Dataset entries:
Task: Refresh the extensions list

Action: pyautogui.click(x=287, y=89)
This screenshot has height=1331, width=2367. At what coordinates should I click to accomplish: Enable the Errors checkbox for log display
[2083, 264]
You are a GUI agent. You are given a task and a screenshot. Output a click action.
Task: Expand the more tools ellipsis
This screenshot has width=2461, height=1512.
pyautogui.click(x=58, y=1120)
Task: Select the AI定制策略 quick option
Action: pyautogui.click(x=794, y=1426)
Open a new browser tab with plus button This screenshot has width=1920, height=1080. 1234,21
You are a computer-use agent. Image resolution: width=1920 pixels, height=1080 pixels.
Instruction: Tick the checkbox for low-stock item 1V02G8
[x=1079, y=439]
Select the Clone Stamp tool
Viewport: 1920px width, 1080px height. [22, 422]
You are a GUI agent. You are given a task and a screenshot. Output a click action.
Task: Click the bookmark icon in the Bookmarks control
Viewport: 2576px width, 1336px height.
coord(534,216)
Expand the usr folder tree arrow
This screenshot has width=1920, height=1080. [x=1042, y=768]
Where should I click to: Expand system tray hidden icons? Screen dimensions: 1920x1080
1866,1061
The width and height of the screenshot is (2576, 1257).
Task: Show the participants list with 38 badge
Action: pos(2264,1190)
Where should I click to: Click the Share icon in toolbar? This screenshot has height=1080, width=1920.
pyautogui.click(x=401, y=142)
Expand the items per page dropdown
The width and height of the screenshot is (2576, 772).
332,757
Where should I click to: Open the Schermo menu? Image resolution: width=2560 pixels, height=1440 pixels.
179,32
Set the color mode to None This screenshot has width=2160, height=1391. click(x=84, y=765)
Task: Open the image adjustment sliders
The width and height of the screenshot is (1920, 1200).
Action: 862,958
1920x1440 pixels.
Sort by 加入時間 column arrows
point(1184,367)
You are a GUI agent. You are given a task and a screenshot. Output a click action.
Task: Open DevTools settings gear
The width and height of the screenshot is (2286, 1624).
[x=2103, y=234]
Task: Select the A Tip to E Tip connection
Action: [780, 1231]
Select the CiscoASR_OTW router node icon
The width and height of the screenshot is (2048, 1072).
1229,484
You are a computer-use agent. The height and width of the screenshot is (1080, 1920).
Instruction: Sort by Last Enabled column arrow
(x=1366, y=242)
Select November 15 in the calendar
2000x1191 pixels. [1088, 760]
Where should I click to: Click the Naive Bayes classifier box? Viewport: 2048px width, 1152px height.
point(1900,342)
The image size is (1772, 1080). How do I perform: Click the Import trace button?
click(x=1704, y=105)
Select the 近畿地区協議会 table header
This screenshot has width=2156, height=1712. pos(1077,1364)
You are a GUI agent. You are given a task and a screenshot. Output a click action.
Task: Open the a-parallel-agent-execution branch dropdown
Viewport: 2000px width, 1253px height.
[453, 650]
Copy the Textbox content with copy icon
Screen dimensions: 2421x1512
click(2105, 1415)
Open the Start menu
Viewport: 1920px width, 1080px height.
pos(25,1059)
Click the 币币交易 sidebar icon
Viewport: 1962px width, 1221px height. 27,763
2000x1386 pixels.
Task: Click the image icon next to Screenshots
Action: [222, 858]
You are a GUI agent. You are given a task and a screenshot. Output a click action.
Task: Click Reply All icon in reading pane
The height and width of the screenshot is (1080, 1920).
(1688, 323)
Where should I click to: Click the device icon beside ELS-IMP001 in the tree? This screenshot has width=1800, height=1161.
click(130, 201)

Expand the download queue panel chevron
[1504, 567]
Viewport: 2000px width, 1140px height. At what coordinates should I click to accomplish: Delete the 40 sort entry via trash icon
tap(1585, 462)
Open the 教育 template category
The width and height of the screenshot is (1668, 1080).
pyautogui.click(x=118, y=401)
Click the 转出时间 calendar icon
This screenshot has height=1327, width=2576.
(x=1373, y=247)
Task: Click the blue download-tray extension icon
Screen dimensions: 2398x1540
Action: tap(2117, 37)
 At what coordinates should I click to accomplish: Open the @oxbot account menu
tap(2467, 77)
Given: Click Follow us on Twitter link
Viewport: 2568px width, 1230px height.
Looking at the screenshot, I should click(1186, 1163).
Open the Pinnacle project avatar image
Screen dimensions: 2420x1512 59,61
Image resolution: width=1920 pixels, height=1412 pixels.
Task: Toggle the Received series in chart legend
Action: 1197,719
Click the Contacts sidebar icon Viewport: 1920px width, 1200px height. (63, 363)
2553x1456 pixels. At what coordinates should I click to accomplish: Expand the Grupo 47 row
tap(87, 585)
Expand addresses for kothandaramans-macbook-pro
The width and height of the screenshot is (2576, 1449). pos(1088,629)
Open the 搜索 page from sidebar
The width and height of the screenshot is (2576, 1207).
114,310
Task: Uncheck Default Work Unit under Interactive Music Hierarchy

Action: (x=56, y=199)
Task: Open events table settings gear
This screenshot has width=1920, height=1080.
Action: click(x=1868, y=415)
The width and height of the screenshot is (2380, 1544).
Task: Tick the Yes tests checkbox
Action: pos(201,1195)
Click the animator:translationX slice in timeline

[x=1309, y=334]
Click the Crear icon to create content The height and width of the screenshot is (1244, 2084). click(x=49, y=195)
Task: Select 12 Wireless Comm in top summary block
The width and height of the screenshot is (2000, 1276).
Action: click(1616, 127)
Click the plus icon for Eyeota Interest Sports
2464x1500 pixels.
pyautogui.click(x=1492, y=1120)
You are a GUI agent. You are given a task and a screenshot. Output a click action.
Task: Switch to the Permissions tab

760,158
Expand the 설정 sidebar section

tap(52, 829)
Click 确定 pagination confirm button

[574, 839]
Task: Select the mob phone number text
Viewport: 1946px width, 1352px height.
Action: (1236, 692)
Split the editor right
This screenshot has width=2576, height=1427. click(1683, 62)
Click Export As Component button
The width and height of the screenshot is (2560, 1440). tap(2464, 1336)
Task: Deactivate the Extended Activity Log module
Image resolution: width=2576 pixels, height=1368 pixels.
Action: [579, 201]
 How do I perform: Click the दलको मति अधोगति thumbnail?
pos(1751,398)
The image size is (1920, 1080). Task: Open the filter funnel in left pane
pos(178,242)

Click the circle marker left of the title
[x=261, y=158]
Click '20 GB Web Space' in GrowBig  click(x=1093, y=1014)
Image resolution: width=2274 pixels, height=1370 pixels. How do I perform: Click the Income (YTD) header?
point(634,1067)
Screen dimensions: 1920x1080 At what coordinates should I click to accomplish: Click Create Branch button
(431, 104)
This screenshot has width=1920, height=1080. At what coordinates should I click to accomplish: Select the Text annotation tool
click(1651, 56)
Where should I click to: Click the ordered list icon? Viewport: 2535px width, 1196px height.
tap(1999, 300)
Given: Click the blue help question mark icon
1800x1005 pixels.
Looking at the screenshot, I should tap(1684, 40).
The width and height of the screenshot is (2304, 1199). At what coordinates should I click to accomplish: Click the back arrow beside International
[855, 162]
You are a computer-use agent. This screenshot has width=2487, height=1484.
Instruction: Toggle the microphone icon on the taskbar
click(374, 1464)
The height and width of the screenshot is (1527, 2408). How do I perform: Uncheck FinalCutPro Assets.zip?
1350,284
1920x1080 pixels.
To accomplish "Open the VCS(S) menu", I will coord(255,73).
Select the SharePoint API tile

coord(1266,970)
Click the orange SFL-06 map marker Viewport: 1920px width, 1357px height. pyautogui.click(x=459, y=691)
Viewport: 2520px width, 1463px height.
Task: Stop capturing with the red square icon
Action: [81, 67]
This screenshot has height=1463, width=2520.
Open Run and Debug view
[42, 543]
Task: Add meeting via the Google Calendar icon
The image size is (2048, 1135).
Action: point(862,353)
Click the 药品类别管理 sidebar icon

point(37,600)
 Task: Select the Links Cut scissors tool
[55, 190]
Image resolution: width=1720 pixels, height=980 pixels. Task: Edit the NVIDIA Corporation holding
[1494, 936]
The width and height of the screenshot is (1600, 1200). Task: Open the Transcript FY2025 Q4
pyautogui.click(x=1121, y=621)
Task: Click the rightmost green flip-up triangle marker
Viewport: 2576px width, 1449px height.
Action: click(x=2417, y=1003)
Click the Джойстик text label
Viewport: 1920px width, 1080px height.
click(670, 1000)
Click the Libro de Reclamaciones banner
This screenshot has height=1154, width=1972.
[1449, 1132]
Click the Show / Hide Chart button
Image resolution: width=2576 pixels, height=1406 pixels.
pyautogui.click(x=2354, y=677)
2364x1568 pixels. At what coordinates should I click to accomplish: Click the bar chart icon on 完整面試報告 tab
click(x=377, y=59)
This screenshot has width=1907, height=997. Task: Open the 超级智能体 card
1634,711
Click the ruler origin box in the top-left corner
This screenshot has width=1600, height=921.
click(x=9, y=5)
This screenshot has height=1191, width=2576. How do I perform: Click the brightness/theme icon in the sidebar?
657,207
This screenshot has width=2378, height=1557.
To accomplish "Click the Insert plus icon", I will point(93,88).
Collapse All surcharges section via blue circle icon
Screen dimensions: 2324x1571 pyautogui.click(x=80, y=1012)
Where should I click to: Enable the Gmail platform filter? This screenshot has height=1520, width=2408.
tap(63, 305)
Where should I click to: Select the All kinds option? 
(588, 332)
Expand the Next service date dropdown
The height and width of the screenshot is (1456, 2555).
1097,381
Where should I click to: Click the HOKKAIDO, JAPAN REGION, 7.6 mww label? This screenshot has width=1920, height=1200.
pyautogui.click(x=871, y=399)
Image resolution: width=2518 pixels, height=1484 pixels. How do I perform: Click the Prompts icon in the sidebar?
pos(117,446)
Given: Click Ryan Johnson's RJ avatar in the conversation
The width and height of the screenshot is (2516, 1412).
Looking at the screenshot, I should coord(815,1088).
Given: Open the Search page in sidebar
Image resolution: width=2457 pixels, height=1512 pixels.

WHAT YOU HAVE TO DO: Pull every line that holds the string "page" out of the records.

RESPONSE BELOW:
Expand the items per page dropdown
Open the 搜索 page from sidebar
Given: Open the Search page in sidebar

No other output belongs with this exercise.